### What you are asked to do
Print exactly the lines below between the line containing "Task: Click the 今天 quick date button" and the line containing "Click the Ljungbyheds IF club crest", counting both of those lines. Leave pictures out.

### Records to use
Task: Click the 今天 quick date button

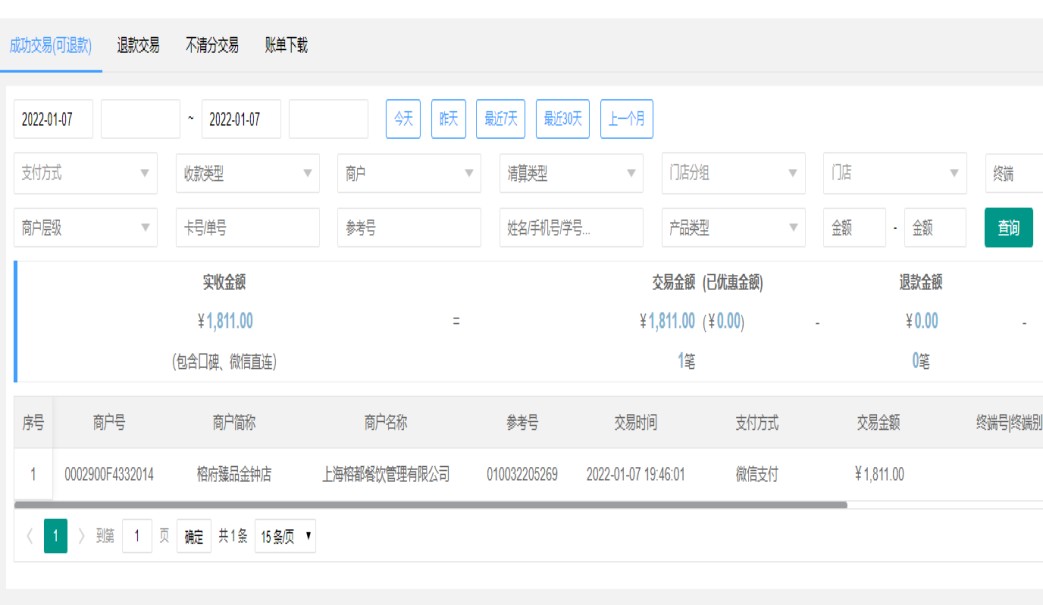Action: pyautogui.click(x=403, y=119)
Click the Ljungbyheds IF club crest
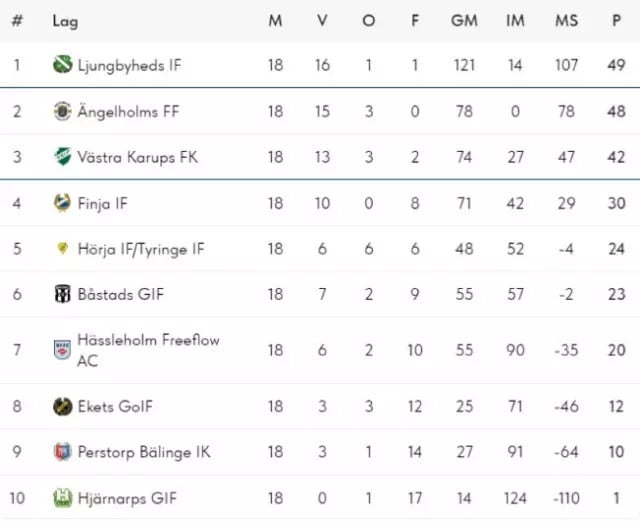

--

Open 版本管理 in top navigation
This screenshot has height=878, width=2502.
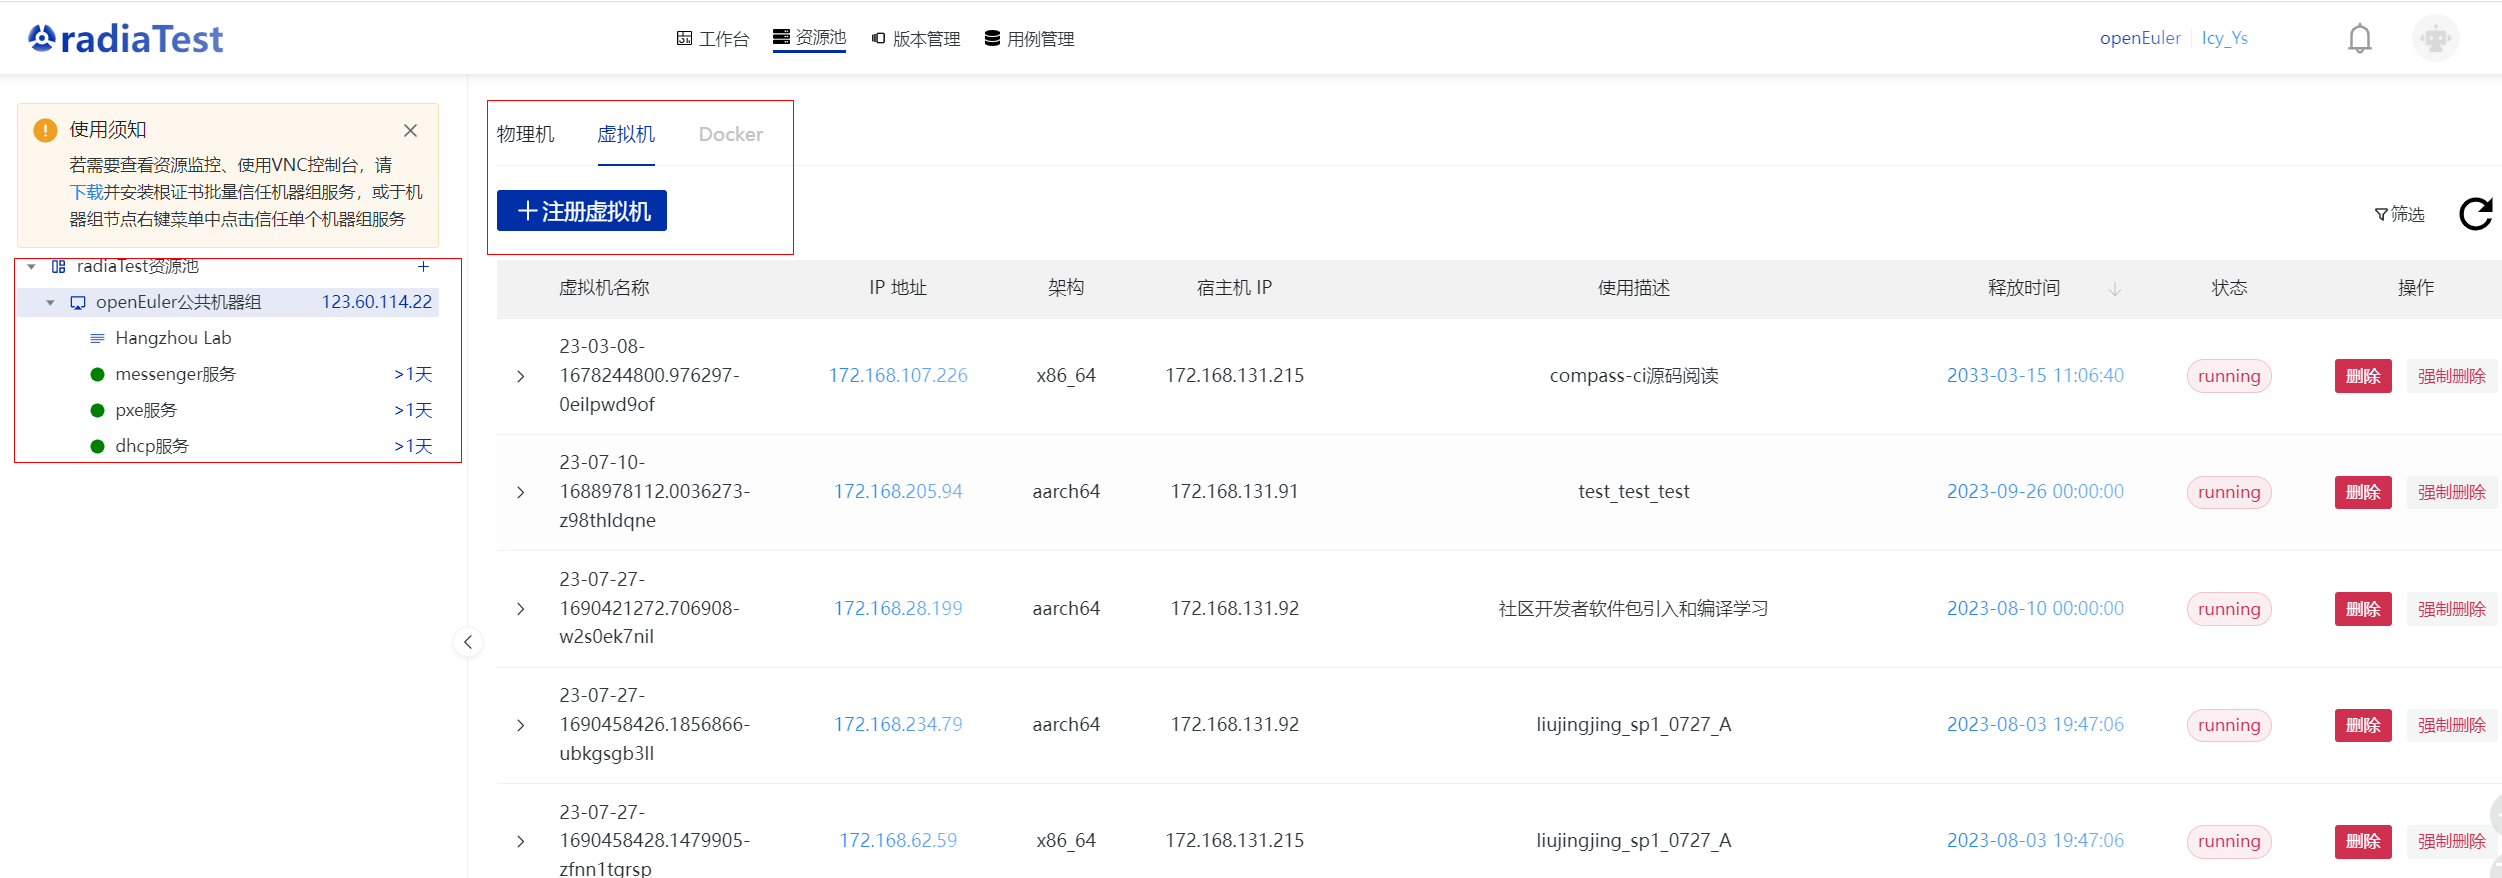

==

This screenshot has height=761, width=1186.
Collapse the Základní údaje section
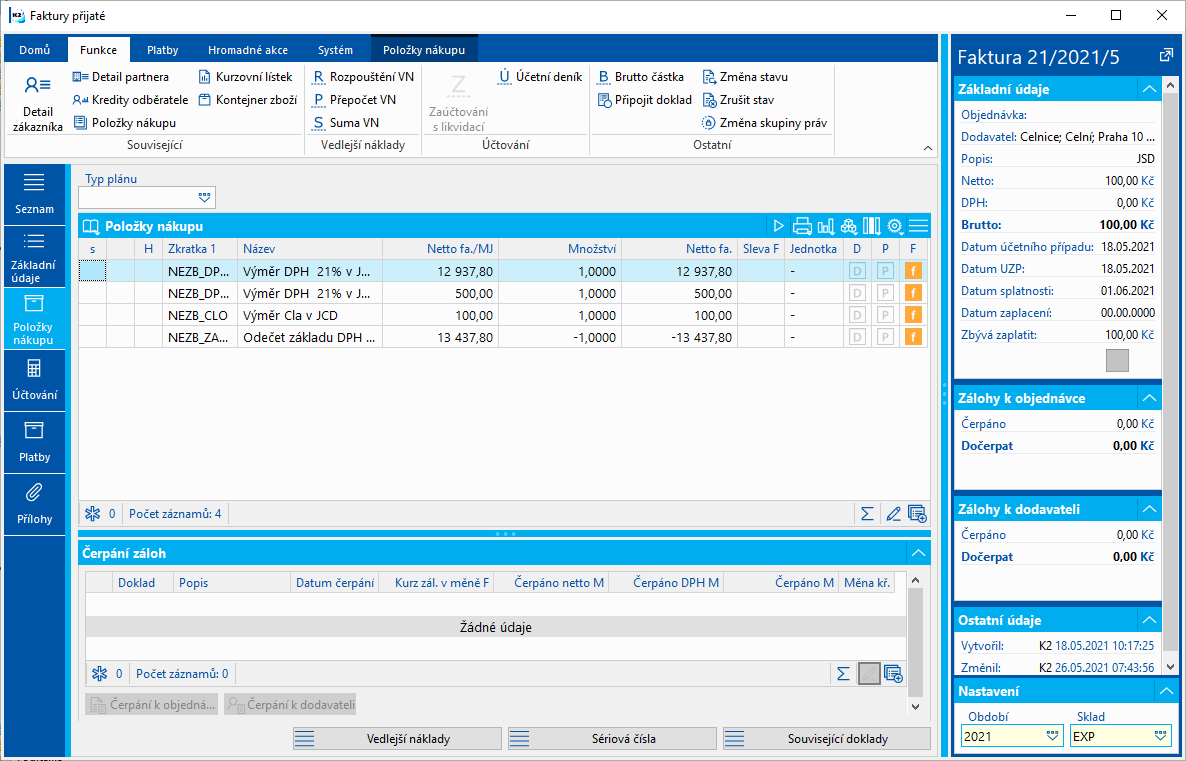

### Result
Task: Click the 今天 quick date button

Action: pyautogui.click(x=403, y=119)
Click the Ljungbyheds IF club crest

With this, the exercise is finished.